General Purpose Coarse-Grained Force Field 
We identified a previously unknown PIP2 lipid binding site in the barrel-shaped Tubby protein that could help to understand various diseases.
Cool work from our former post-doc Sebastian Thallmair and his colleagues. Now published in Science Advances. DOI: 10.1126/sciadv.abp9471
The group of Matysiak has developed a Martini variant for foldable proteins ! Nice work: Sahoo et al. JCTC, in press.
From the Risselada lab: a comparison between Martini 2, 3, and Charmm36 on the binding of amphipathic peptides to lipid bilayers. From the abstract: "We observed that Martini 3 qualitatively reproduces experimental trends while producing substantially lower (relative) binding free energies and shallower membrane insertion depths compared to atomistic simulations. In contrast, Martini 2 tends to overestimate (relative) binding free energies." For more details, see: van Hilten et al., JCTC 2022.

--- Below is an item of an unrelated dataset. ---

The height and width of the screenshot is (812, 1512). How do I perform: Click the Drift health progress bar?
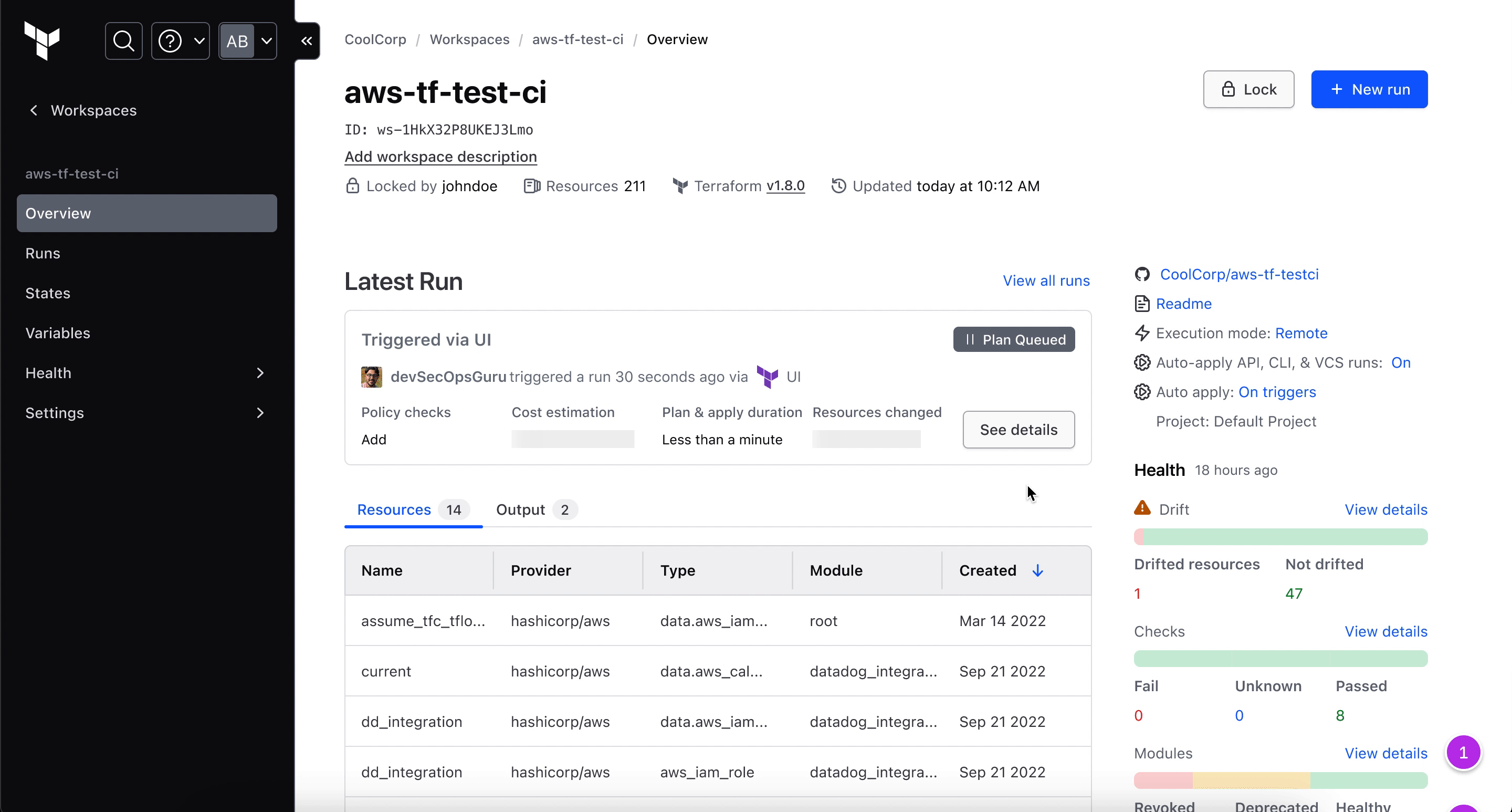pyautogui.click(x=1280, y=537)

Not to be missed for Martini aficionados: we wrote a perspective on twenty years of Martini development, describing the history, state-of-the art, and examples of diverse application areas.

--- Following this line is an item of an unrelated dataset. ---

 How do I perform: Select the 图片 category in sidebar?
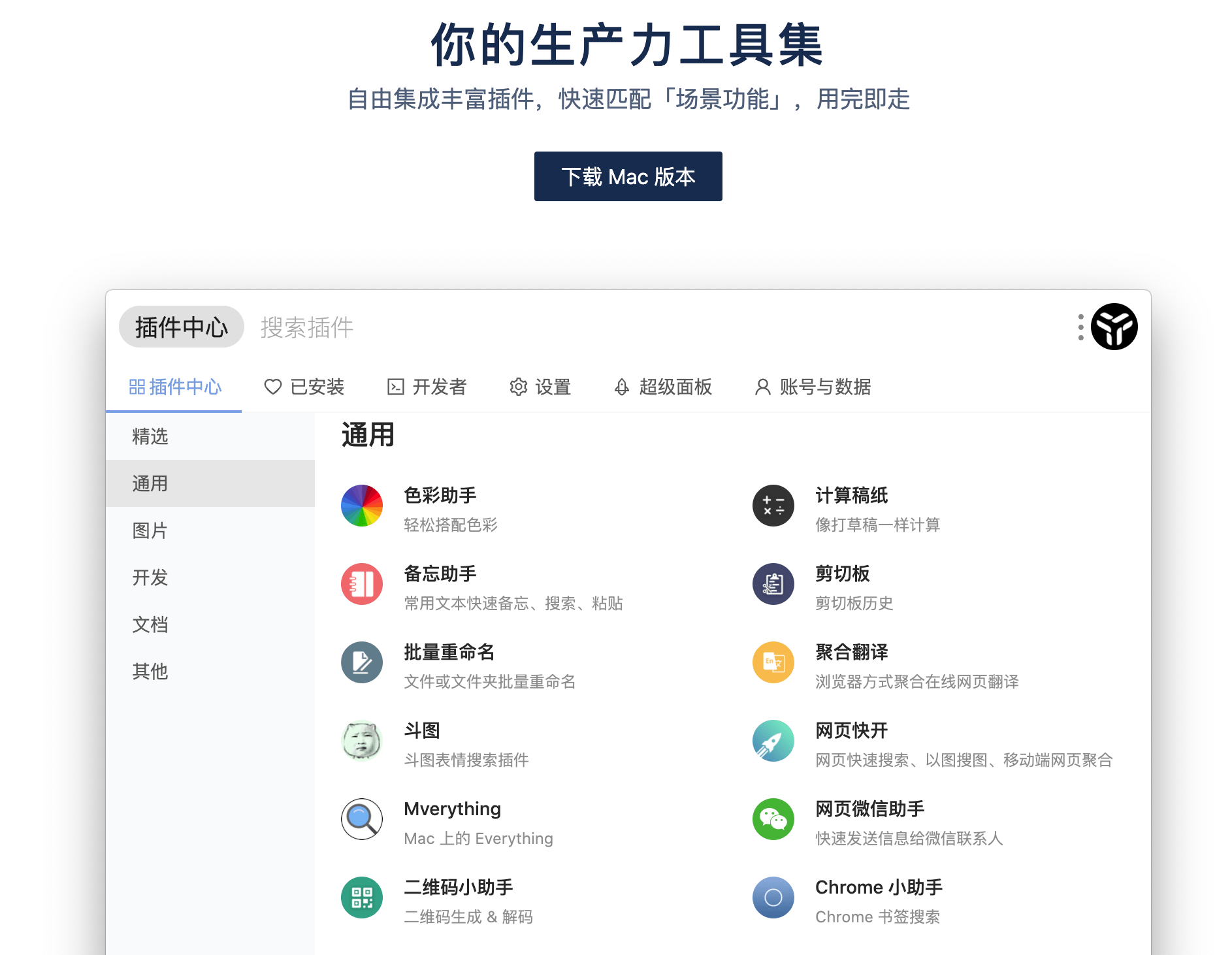pyautogui.click(x=150, y=530)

"Two decades of Martini: Better beads, broader scope"
Craving for large Martini's ?
Have a look at this paper, featuring Martini simulations of the nuclear pore complex, featuring hundreds of scaffold proteins embedded in a half-toroidal double membrane !
Mosalaganti et al., Science, 2022. DOI: 10.1126/science.abm950
The group of Basdevant performed Martini simulations of the ionic transport through the α-hemolysin protein nanopore, using the polarizable water model. The electric potential difference applied experimentally was mimicked by the application of an electric field to the system. They were able to observe current asymmetry and anion selectivity, in agreement with previous studies and experiments, and identified the charged amino acids responsible for these current behaviors.
For details, see Dessaux et al., JPCB, 2022.